Ecco una lista dei più comuni controlli delle condizioni più facilmente prevenibili:

Test HIV: Ogni sei mesi se si sta praticando sesso non sicuro. Va fatto perché, con uno stile di vita sano, si può vivere senza sintomi per molti anni e non accorgersi di esserne affetti. Il trattamento adeguato può aggiungere anni e qualità alla tua vita.

Pressione arteriosa: Ogni due anni prima dei trent’anni e una volta l’anno dopo. Quasi il 90% delle persone con oltre 55 anni sviluppa la pressione alta. La pressione sanguigna non deve superare i 120/80 mmHg. Le persone con pressione arteriosa di 135/85 mm Hg hanno il doppio del rischio di malattie cardiache ed un aumentato rischio di ictus.

Colesterolo: Ogni due anni prima dei 30 anni e se vi è una storia familiare di malattia cardiaca. Dopo i 40, ogni volta che si va a fare un check-up. I livelli elevati di colesterolo aumentano il rischio di malattie cardiache e ictus.

Diabete di tipo 2: Tutti, a prescindere dalla loro età, devono fare un controllo ogni tre anni se sono a rischio. Le persone che sono più a rischio sono quelle con casi di diabete in famiglia, le persone che sono in sovrappeso, o se hanno livelli elevati di colesterolo o pressione alta. Se si soffre di diabete di tipo 2, si è a più alto rischio di malattie cardiache e problemi agli occhi.

Esame della prostata: Dopo i 40 anni, una volta all’anno se avete anche casi in famiglia di tumore alla prostata o al seno, o se siete di colore, o se avete più di 50 anni senza i casi precedenti. Un uomo su otto in questo gruppo sviluppa il cancro alla prostata. I segni tipici possono includere difficoltà nella minzione, ghiandole linfatiche allargate o sangue nelle urine. L’individuazione precoce aumenta le probabilità di sopravvivenza.

Auto-esame testicolare: Mensilmente, specialmente se si hanno i testicoli ritenuti, una precedente storia di tumore testicolare, familiari con tumori testicolari o se non si è fertili. Cercate un nodulo indolore o un gonfiore del testicolo, o un dolore sordo o pesantezza nello scroto o inferiore dell’addome. Il cancro del testicolo è il tumore maligno più comune nei maschi tra 15 e 35 anni. La diagnosi precoce può salvare veramente la vita.

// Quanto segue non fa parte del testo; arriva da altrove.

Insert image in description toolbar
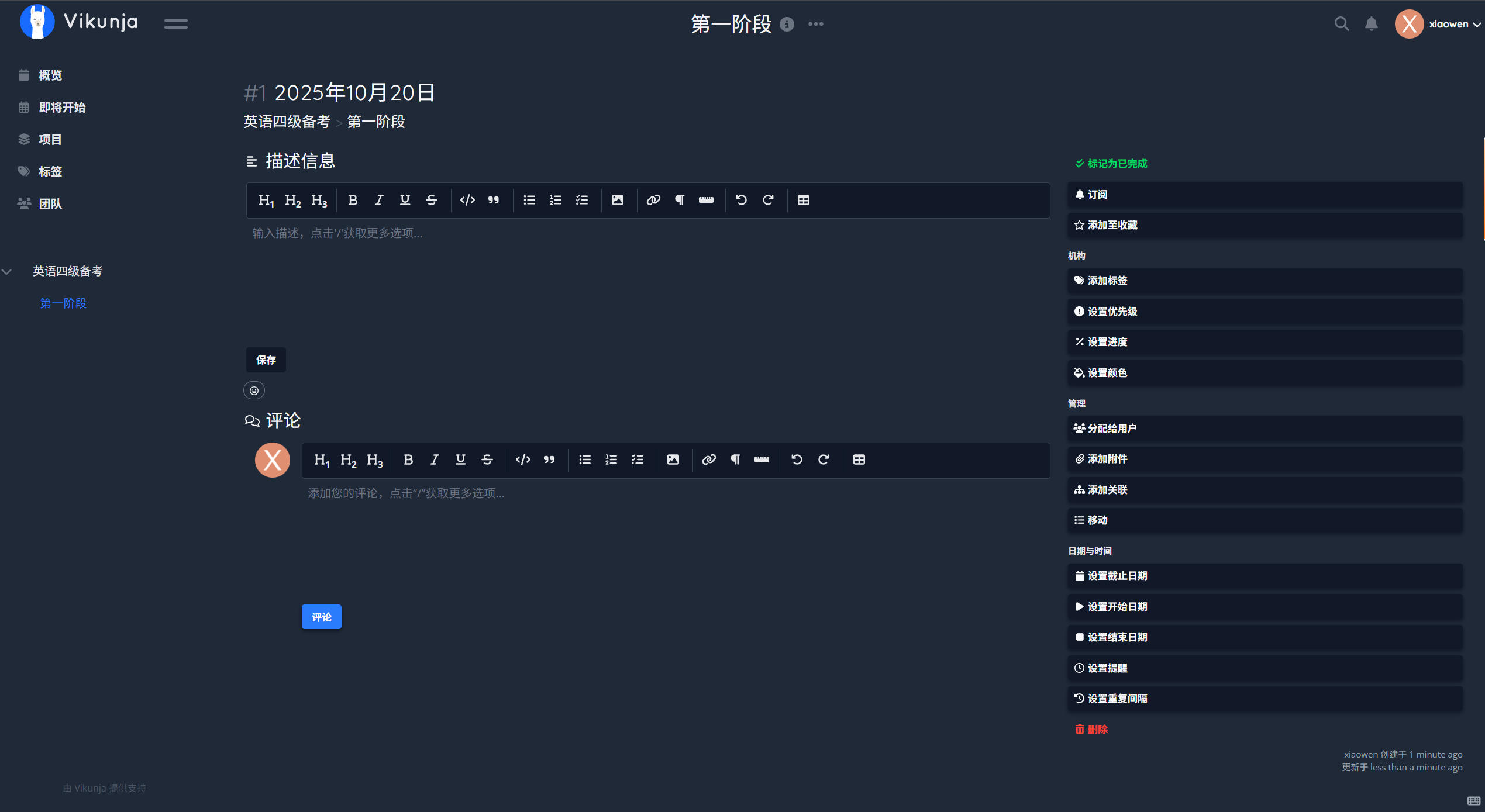This screenshot has height=812, width=1485. [x=617, y=200]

Controllo del colon: Se non c’è storia familiare di cancro al colon, si dovrebbe fare la prima colonscopia all’età di 50 anni. Se c’è una storia familiare, farla a 40 anni. Poi una colonscopia ogni 5-10 anni, a seconda del grado di rischio. Se più di un parente di primo grado ha sviluppato il cancro al colon, si dovrebbe fare un controllo ogni 3-5 anni. Prendete nota di improvvisi cambiamenti di abitudini intestinali regolari, sangue nelle feci, o coliche, gonfiore o pienezza. Il cancro colorettale è il cancro più comune che interessa un uomo su 5. Se diagnosticato precocemente, è molto curabile. Quello ereditario è prevalente, e può essere rilevato facilmente con il test del DNA.

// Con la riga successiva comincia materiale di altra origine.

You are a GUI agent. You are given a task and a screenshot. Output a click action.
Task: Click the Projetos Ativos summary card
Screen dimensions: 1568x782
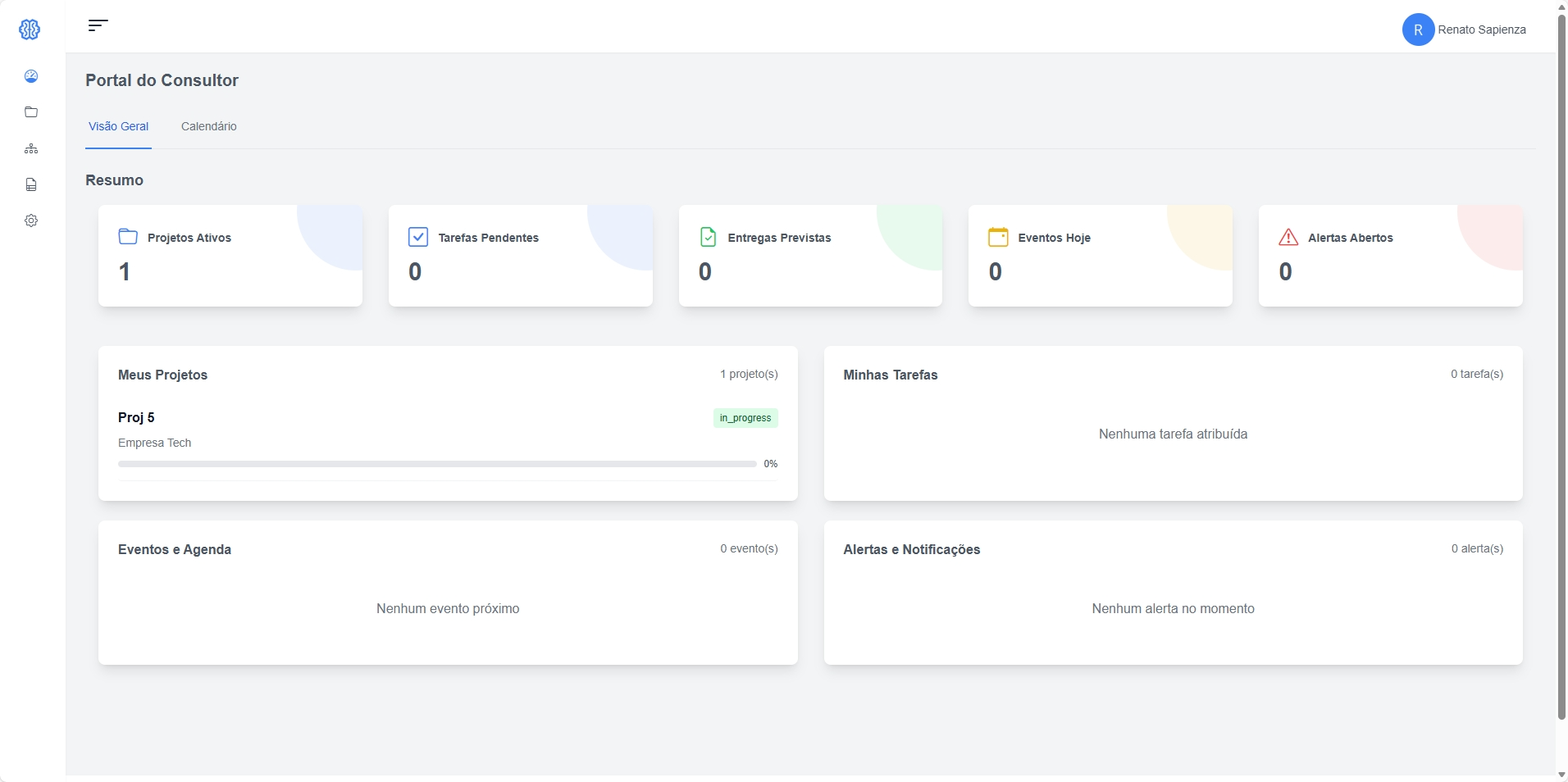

Controllo della pelle: Ogni anno, a partire dai 40 anni. Le persone che sono molto esposte al sole (agricoltori o quelli che passano la maggior parte della giornata all’aperto), sono ad alto rischio. La maggior parte delle forme di cancro della pelle, se diagnosticate precocemente, possono essere curate con molto successo.

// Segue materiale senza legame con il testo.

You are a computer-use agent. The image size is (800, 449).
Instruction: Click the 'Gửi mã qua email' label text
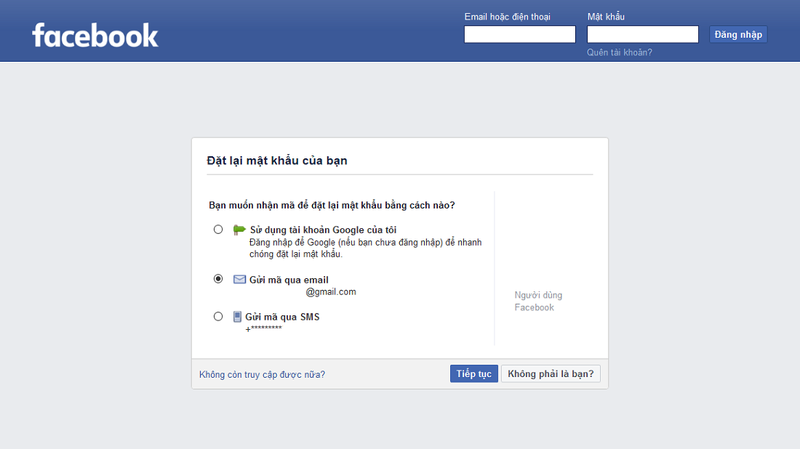pos(289,280)
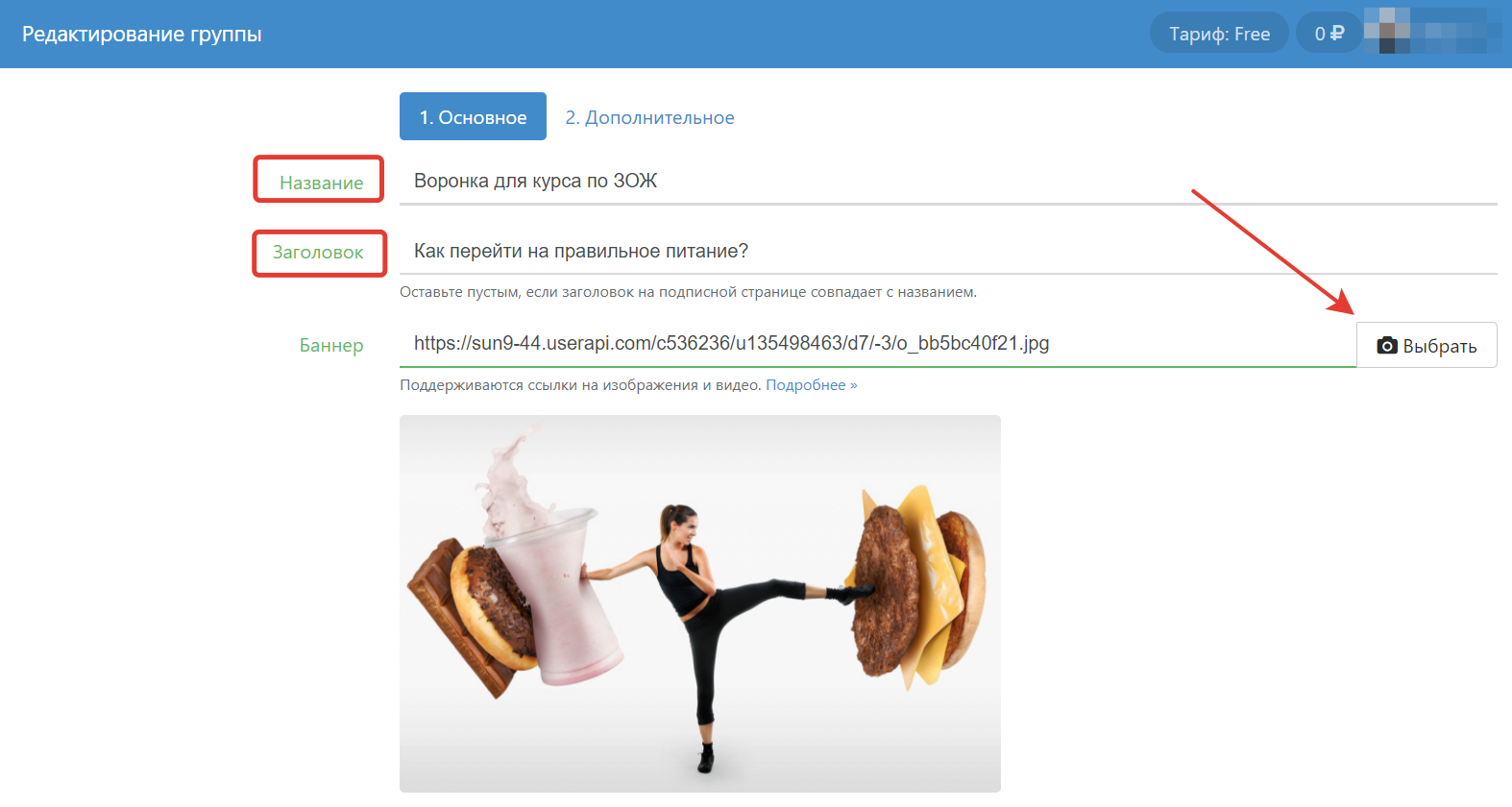Click the "Баннер" field label
The width and height of the screenshot is (1512, 807).
point(331,346)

Test della vista: Prima dei trent’anni, ogni cinque anni. Una volta ogni due anni dopo i 40, e ogni anno dai 50 in poi. Controllare se si ha la vista sfocata, ostruita o dolore negli occhi. I controlli regolari della vista sono in grado di rilevare una vista debole, glaucoma e cataratta e può anche salvarvi dalla cecità.